The crisis intervention team officers are trained to identify people who may need help and connect them with mental health support.
“The crisis intervention team is part of the mental health co-response pilot program,” Chief James White said. “Our city issues include crisis intervention trained officers, mental health specialists that will work together to respond to mental health consumers.”
The Seventh Precinct is the sixth police precinct in Detroit to launch the program.
“I can’t tell you exactly how many mental health runs we have on a daily basis,” Seventh Precinct Capt. Conway Petty said. “This is huge for the city, for the police department.”
Officer Charlie Walker, who just completed the training, said that this is a big step for the city.
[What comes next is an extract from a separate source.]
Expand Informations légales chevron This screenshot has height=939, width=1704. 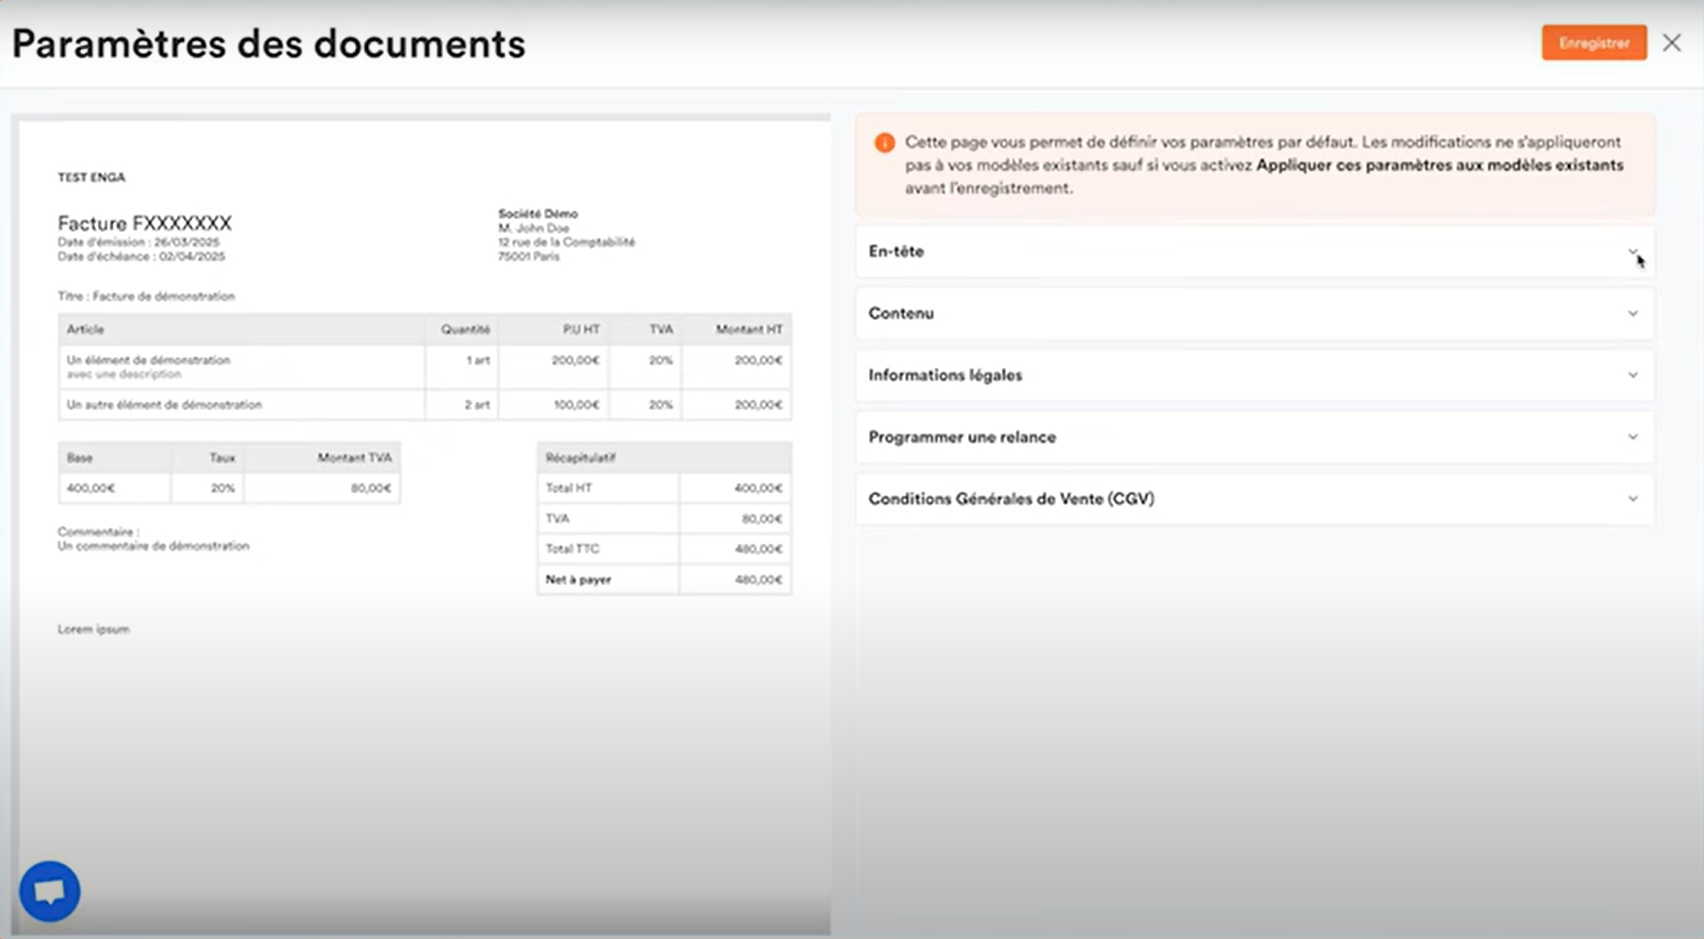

“I’m excited to start doing what we need to do as far as our community, especially in our precinct area,” Walker said. “We have a large community of mental health illnesses in our area.”
White said that the number of contacts officers have with those in need shows how important the program is for Detroit.
“The Ninth Precinct has had 2,581 contacts,” he said. “12th Precinct, since June of 2021, has had 601 contacts, 252 are self-initiated.”
Self initiating contact is when an officer is on patrol and identifies a person in need of assistance.
The department said it believes the program benefits all parties involved.
“Mental health-trained officers for our community adds a layer of safety,” White said. “Not only for the community, the mental health consumer, but officers as well.”